Publicado em: 23 Aug 2024

Context of the Trial at the Brazilian Supreme Court (STF)

The Brazilian Supreme Court (STF) is about to decide on Extraordinary Appeal No. 592,616 (Topic 118), scheduled for August 28, 2024. This appeal discusses the inclusion of the Service Tax (ISS) in the calculation basis of contributions to the Social Integration Program (PIS) and the Social Security Financing (COFINS). The highly anticipated decision could significantly impact public finances and service-providing companies.

Minister Luiz Fux, president of the STF, initially highlighted the topic but later canceled the emphasis, allowing the trial to proceed in the physical plenary. However, since the emphasis was canceled, the votes of retired justices who supported the thesis will remain valid, as will be further explained.

Divergence Among the Justices

In 2021, the virtual trial of Topic 118 resulted in a 4×4 tie, revealing the divergence among the justices. On one side, former Justices Celso de Mello, Rosa Weber, and Ricardo Lewandowski, who are now retired, and Justice Cármen Lúcia, who is still active, voted for the exclusion of ISS from the PIS and COFINS calculation basis, arguing that ISS is a temporary financial inflow and cannot be considered revenue.

On the other side, Justices Dias Toffoli, Alexandre de Moraes, Edson Fachin, and Luís Roberto Barroso defended the inclusion of ISS, arguing that the ISS tax collection technique differs from that of the non-cumulative ICMS.
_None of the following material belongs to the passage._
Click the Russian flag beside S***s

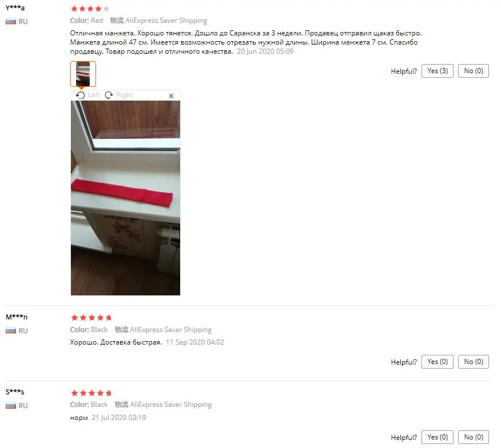click(11, 406)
It’s important to note that in the trial of Topic 69, Minister Luiz Fux supported that thesis, while Minister Gilmar Mendes opposed it. If the justices follow the reasoning previously adopted, whether in Topic 118 or Topic 69, it is likely that the tie-breaking vote will be cast by Minister André Mendonça.

Nature of ISS and ICMS

Both ISS and ICMS are taxes that do not permanently integrate into the taxpayer’s assets. They are transferred to the competent political entity and do not constitute the company’s own wealth. ISS, like ICMS, is an amount that passes through the company’s cash flow and is transferred to the tax authorities. Therefore, it cannot be considered as part of the company’s gross revenue or turnover.

Comparative Example

To illustrate the impact of excluding ISS, let’s consider an example of a consulting company with gross service revenue of R$ 10,000.00 and an ISS of R$ 400.00 (hypothetical rate of 4%).
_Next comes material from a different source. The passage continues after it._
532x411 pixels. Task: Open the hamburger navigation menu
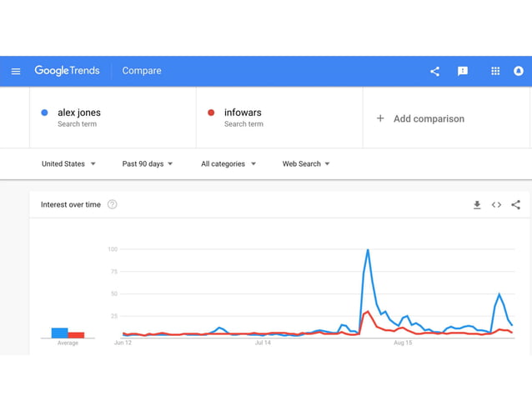(16, 72)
With the inclusion of ISS in the PIS and COFINS calculation basis, the contributions’ basis is R$ 10,000.00, resulting in a PIS of R$ 165.00 (1.65%) and COFINS of R$ 760.00 (7.6%), totaling R$ 925.00.

If ISS is excluded, the PIS and COFINS calculation basis is reduced to R$ 9,600.00, resulting in a PIS of R$ 158.40 (1.65%) and COFINS of R$ 729.60 (7.6%), totaling R$ 888.00. The difference is R$ 37.00 less in taxes paid, representing a significant reduction in the tax burden.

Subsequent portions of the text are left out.